Tools for Language Documentation

Here’s a useful collection of materials for doing language documentation and typological field work.

Software

ELAN has evolved into the defacto standard tool for audio/video annotation.

Similarly, in spite of its age and generally acknowledged “clunkiness,” FieldWorks (a.k.a. FLEx) remains the standard for lexical database management and morphological parsing. Brad McDonnell has put together a useful guide to running FieldWorks on a Mac using a virtual machine.

There are a number of useful guides to using ELAN and FLEx together. For example:

  • Tim Gaved and Sophie Salffner wrote a guide targeted at ELDP grantees (pdf).
  • John Mansfield describes the ELAN -> FLEx -> ELAN “round trip” workflow here.
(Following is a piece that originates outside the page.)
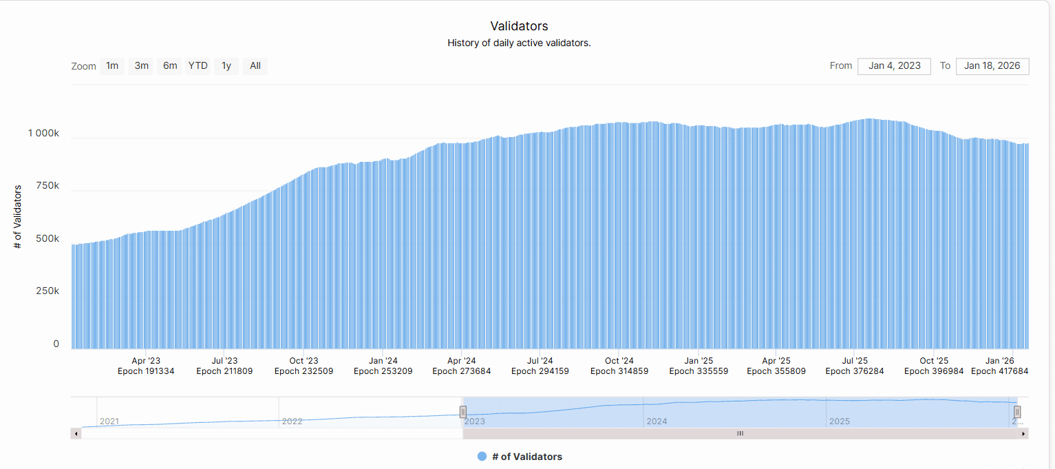
Task: Select the 6m zoom range
Action: pos(170,66)
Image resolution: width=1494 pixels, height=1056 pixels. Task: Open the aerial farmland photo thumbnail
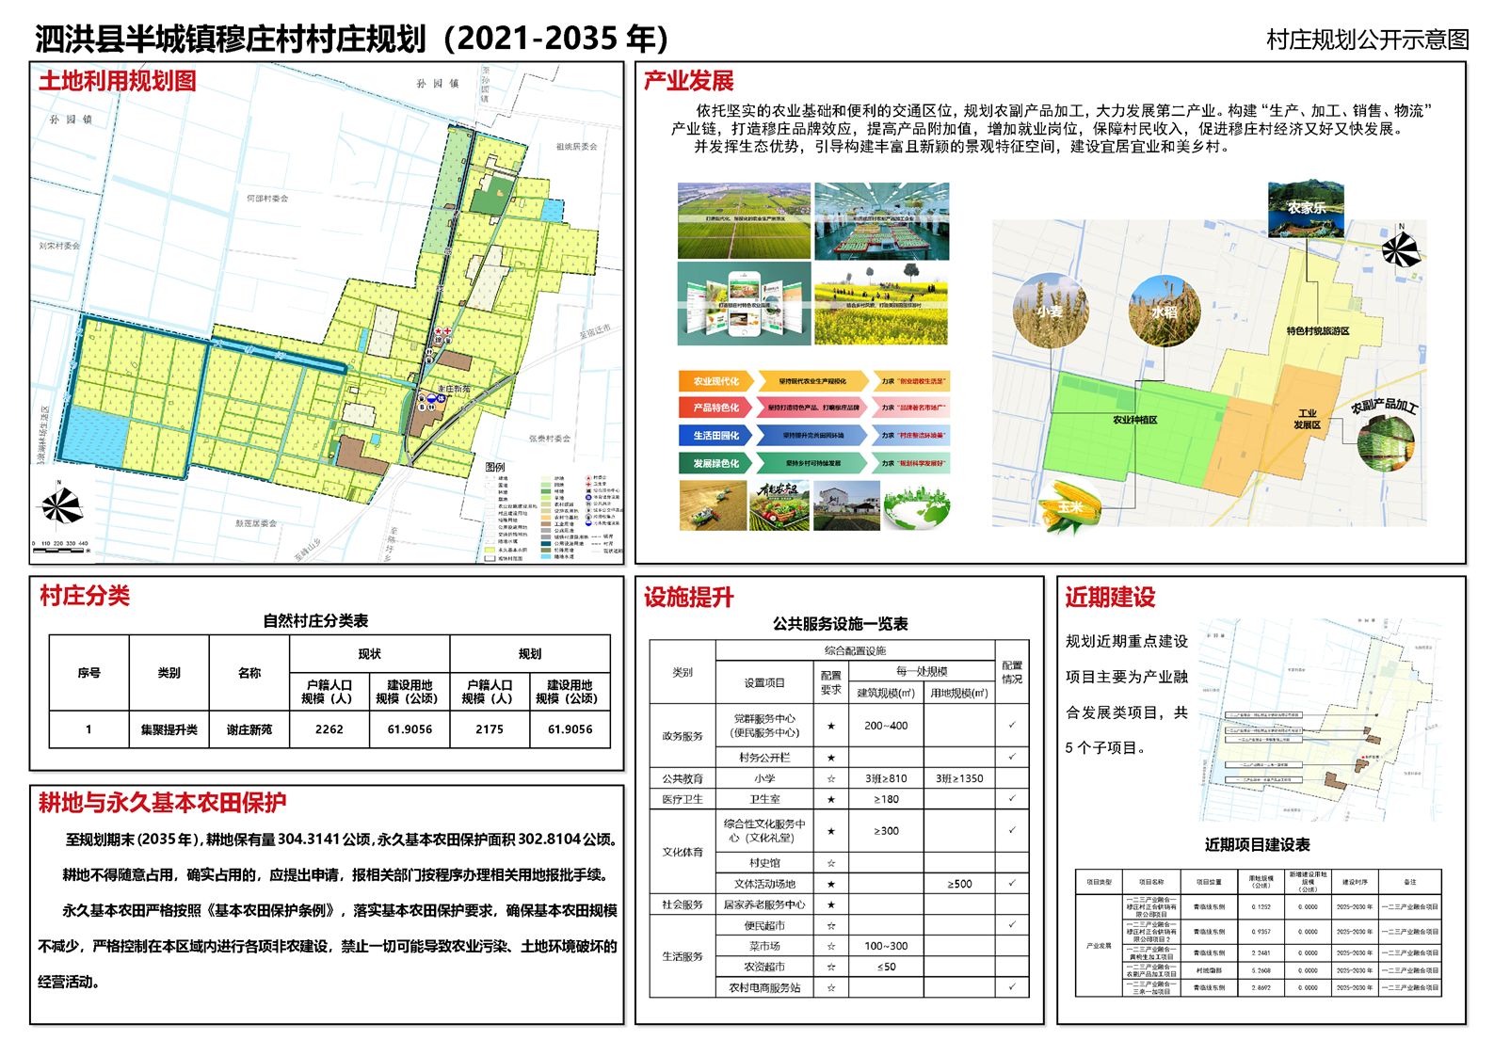click(744, 220)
laMeta is a Metadata and Collection Management Tool which allows you to easily keep track of files, file names, and relation, thus greatly simplifying the archiving process.

Stimulus Materials

The MPI Field Manuals and Stimulus Materials contain a self-described “bonanza of material for the field elicitation of semantics and and the field collection of verbal behaviour.” One of the advantages of using the MPI stimulus materials is that it facilitates cross-linguistic comparison. These materials have been used widely by researchers at MPI Nijmegen and elsewhere to investigate a wide range of languages, and a number of publications have used these tools to explore particular semantic domains (space, motion, body, emotion, etc.) across languages.

Other useful elicitation tools include:

  • Lisa Matthewson’s Totem Field Storyboards.
  • San Roque et al.’s (2012) Problem Solving Task (“Family Problems”). (Exercise caution: the violence depicted in these picture stimuli may be disturbing to both researchers and speakers.)